For the latest information on storm activity in the Cayman Islands, as well as information on how to prepare for hurricane season, visit Storm Centre.
Forecasters at Colorado State University have increased the number of storms they expect to form during the 2021 Atlantic hurricane season.
The latest forecast, which was issued on Thursday, 8 July, calls for an increased number of named storms, from 18 to 20, as well as nine hurricanes – one more than the previous prediction. The number of expected major hurricanes remains at four.
“The information obtained through early July 2021 indicates that the 2021 Atlantic hurricane season will have activity above the 1991-2020 average,” the forecast stated.
Each year, the hurricane season begins on 1 June. This year, discussions at the annual regional hurricane conference proposed the start date be moved to 15 May. However, this was voted down.
As of 8 July, there have been five named storms so far this season: Ana, Bill, Claudette, Danny and Elsa. Elsa was the first hurricane of the season, which developed into a Category 1 storm on 6 July, after it had passed Cayman.
The new forecast falls in line with the National Oceanic and Atmospheric Administration’s May forecast, which called for 20 named storms and between six and 10 hurricanes.
Each year when issuing its own forecast, the Cayman Islands National Weather Service relies heavily on the forecasts of both CSU and NOAA.

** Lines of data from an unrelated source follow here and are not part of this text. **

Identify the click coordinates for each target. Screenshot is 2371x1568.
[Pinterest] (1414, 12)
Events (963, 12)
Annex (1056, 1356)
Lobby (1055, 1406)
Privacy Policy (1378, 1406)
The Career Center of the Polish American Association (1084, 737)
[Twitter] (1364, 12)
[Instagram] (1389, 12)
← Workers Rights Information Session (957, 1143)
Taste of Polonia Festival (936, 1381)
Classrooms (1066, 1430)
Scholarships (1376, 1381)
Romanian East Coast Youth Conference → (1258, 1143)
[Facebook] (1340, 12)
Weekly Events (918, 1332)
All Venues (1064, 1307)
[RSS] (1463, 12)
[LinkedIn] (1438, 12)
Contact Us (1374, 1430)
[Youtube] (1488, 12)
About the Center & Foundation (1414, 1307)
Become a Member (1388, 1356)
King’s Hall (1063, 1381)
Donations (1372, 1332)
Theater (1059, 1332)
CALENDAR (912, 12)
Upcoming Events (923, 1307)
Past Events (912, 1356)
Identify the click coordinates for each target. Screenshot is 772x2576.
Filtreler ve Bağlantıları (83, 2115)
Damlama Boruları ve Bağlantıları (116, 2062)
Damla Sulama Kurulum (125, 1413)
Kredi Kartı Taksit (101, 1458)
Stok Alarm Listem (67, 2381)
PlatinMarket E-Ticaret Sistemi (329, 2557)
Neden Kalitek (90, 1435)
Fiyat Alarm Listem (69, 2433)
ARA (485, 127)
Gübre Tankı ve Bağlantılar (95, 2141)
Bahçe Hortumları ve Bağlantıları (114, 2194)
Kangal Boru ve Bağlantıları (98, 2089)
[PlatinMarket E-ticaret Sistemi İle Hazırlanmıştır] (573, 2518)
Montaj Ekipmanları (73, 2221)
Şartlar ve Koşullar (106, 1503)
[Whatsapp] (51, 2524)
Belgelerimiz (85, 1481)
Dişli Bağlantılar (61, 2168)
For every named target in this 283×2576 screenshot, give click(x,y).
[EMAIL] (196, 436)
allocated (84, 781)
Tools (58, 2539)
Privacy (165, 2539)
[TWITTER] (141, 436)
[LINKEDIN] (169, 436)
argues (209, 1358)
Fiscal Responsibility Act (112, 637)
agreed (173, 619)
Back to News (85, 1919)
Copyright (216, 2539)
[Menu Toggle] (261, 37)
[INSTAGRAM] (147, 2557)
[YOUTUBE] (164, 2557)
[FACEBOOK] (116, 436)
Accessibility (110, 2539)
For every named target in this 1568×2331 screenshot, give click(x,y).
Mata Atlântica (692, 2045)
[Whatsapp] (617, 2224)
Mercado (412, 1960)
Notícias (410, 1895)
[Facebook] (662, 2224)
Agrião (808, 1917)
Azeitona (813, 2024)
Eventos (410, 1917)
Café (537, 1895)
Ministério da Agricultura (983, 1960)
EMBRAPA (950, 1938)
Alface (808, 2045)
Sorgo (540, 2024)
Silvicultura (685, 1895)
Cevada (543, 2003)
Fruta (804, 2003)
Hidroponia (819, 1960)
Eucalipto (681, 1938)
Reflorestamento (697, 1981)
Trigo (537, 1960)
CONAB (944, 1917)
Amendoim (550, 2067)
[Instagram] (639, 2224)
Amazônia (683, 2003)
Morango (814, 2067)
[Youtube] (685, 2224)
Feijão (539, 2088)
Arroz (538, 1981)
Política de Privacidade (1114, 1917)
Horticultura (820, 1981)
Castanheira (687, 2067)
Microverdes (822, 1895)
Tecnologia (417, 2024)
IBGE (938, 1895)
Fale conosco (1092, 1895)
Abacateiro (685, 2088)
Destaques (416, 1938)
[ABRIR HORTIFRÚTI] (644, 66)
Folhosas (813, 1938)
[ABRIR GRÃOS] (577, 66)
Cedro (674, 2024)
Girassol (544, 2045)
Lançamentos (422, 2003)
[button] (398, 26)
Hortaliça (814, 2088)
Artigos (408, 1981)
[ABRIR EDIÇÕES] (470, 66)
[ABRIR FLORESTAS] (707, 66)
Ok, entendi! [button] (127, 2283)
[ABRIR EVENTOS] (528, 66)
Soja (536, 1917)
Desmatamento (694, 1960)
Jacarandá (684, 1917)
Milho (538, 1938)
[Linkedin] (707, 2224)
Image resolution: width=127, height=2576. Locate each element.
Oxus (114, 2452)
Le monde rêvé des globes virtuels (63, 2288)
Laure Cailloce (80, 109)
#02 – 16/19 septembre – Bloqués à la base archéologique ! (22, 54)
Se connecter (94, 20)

“The models that they are quoting from are generated by multi-million-dollar machines which run hundreds of simulations. That, coupled with a whole host of scientists who are truly experts in their fields, mean we tend to rely on their expertise,” said NWS forecaster Gilbert Miller.
In a statement, CSU said when arriving at its forecast, it took into account “statistical/dynamical models” which reveal slightly above-normal sea-surface temperatures and a weakened El Niño-Southern Oscillation.
As of press deadline, the NWS had not yet adopted the new forecast; however, Miller urged Cayman’s residents not to be intimidated by the numbers.
“Having a hurricane in the early part of the season is not necessarily an indication of what people should expect for the remainder of the season,” said Miller. “These numbers are predictions, which are likely to change in response to environmental conditions, and even then, those conditions are subject to change quickly. So, people should remain focussed on being prepared.”